Invariant Subspace Decomposition
Margherita Lazzaretto, Jonas Peters, Niklas Pfister
TL;DR
Invariant Subspace Decomposition (ISD) addresses non-stationary regression where $Y_t$ given $X_t$ evolves over time. It splits the parameter $\gamma_{0,t}$ into a time-invariant component $\beta^{\text{inv}}$ in an invariant subspace $\mathcal{S}^{\text{inv}}$ and a residual time-varying component $\delta^{\text{res}}_t$ in the complementary subspace $\mathcal{S}^{\text{res}}$, enabling zero-shot and time-adaptation prediction.

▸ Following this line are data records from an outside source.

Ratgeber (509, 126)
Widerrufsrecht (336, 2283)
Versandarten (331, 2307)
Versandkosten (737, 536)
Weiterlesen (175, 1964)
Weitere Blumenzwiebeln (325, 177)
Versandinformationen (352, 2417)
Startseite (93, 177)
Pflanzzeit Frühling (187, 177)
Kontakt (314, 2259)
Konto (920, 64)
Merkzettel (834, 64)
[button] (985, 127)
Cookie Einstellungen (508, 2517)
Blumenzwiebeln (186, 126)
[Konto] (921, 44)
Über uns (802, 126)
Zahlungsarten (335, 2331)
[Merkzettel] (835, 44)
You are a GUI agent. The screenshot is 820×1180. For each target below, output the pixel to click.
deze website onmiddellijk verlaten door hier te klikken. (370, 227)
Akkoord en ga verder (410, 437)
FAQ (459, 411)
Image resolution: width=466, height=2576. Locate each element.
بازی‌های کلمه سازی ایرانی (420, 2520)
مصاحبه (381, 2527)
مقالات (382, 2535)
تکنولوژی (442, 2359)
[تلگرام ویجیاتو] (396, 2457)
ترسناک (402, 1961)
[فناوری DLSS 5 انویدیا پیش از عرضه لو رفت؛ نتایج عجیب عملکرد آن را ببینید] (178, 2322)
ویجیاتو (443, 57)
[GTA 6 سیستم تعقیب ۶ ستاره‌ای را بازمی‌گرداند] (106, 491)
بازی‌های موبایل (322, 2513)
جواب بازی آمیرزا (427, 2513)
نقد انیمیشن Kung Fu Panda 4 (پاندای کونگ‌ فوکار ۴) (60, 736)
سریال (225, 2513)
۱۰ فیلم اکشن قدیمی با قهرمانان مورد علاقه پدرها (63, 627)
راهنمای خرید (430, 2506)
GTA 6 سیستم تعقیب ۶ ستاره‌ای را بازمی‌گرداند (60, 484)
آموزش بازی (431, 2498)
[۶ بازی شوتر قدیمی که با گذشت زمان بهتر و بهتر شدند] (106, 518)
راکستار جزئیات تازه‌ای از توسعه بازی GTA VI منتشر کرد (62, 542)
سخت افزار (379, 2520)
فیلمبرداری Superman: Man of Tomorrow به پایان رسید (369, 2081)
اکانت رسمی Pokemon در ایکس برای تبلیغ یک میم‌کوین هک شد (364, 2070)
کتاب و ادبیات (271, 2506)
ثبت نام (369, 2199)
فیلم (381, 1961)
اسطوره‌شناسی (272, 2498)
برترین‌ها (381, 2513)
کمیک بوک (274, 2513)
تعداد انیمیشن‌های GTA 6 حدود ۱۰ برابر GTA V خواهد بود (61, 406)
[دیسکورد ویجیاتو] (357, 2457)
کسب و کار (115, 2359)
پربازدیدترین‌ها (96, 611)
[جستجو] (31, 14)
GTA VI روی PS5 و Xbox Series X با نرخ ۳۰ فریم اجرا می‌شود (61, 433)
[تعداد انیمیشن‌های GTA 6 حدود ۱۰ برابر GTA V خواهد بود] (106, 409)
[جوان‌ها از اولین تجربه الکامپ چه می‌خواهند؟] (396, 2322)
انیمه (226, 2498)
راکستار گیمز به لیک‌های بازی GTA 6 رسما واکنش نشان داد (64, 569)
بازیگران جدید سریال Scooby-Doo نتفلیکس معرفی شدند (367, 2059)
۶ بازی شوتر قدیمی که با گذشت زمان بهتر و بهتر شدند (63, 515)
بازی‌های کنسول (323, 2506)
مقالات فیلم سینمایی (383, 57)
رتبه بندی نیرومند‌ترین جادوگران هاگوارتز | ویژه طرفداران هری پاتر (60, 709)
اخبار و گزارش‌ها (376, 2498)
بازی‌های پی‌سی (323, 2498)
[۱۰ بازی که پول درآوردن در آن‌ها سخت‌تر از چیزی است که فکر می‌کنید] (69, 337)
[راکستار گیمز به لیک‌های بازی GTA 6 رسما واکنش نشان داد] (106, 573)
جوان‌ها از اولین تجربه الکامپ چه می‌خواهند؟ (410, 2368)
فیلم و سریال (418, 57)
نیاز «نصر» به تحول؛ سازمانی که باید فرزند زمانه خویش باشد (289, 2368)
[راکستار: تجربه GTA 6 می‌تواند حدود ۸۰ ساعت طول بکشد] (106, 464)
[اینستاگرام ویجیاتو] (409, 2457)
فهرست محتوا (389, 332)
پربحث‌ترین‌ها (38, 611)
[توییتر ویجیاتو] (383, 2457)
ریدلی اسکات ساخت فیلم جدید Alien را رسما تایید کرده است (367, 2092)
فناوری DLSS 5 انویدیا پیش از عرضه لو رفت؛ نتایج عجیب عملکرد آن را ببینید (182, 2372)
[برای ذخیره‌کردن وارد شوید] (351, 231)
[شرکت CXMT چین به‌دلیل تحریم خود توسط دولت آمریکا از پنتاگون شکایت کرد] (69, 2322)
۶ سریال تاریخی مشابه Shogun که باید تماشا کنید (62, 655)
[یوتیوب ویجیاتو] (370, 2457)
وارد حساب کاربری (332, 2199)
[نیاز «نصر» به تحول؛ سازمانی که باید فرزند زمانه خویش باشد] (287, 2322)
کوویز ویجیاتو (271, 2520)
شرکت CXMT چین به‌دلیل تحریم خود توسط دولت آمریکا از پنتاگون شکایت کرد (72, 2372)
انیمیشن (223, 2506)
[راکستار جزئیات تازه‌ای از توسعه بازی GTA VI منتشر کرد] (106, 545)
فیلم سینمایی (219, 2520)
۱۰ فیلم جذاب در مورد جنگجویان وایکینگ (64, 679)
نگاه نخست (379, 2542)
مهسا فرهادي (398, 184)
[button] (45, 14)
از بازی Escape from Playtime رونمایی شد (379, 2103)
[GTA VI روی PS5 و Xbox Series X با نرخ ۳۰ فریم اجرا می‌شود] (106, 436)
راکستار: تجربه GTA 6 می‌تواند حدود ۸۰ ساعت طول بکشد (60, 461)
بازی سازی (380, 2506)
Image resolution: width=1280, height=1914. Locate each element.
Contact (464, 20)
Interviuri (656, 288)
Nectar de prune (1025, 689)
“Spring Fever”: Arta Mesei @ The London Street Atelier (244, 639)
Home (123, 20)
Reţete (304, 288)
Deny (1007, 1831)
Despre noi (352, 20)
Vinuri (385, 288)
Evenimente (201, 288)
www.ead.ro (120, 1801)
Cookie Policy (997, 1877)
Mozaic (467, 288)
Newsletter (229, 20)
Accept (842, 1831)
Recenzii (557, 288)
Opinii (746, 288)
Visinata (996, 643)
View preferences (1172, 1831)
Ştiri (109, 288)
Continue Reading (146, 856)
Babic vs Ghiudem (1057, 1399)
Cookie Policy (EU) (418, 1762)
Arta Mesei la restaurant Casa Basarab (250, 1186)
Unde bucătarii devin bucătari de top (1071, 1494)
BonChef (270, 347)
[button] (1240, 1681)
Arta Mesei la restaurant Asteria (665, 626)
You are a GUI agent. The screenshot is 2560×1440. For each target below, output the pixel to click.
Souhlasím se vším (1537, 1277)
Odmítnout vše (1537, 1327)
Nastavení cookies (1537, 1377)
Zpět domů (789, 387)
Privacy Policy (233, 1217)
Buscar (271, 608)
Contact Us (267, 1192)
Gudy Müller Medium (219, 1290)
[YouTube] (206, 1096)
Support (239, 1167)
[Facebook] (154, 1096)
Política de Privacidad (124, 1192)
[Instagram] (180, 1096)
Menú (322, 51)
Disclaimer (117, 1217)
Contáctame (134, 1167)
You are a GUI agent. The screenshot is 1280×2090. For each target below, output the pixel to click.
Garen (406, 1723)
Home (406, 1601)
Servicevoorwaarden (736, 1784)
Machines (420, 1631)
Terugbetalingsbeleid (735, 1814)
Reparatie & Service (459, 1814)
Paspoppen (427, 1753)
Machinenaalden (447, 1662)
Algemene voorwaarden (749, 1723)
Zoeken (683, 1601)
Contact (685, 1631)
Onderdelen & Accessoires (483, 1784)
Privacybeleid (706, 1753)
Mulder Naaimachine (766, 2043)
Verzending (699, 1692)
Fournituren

The invariant part is learned from historical data via joint block diagonalization to identify $\mathcal{S}^{\text{inv}}$, while the residual part is estimated using adaptation data, achieving a finite-sample error bound that scales with $\dim(\mathcal{S}^{\text{inv}})/n + \dim(\mathcal{S}^{\text{res}})/m$. Theoretical results show ISD can outperform naive OLS and maximin approaches in non-stationary settings, with empirical validation on synthetic and real data demonstrating improved predictive accuracy in both zero-shot and time-adaptation tasks. The work lays groundwork for extending invariant-based time adaptation to nonlinear models and domain-specific applications.
Abstract
We consider the task of predicting a response Y from a set of covariates X in settings where the conditional distribution of Y given X changes over time. For this to be feasible, assumptions on how the conditional distribution changes over time are required. Existing approaches assume, for example, that changes occur smoothly over time so that short-term prediction using only the recent past becomes feasible. To additionally exploit observations further in the past, we propose a novel invariance-based framework for linear conditionals, called Invariant Subspace Decomposition (ISD), that splits the conditional distribution into a time-invariant and a residual time-dependent component. As we show, this decomposition can be utilized both for zero-shot and time-adaptation prediction tasks, that is, settings where either no or a small amount of training data is available at the time points we want to predict Y at, respectively. We propose a practical estimation procedure, which automatically infers the decomposition using tools from approximate joint matrix diagonalization. Furthermore, we provide finite sample guarantees for the proposed estimator and demonstrate empirically that it indeed improves on approaches that do not use the additional invariant structure.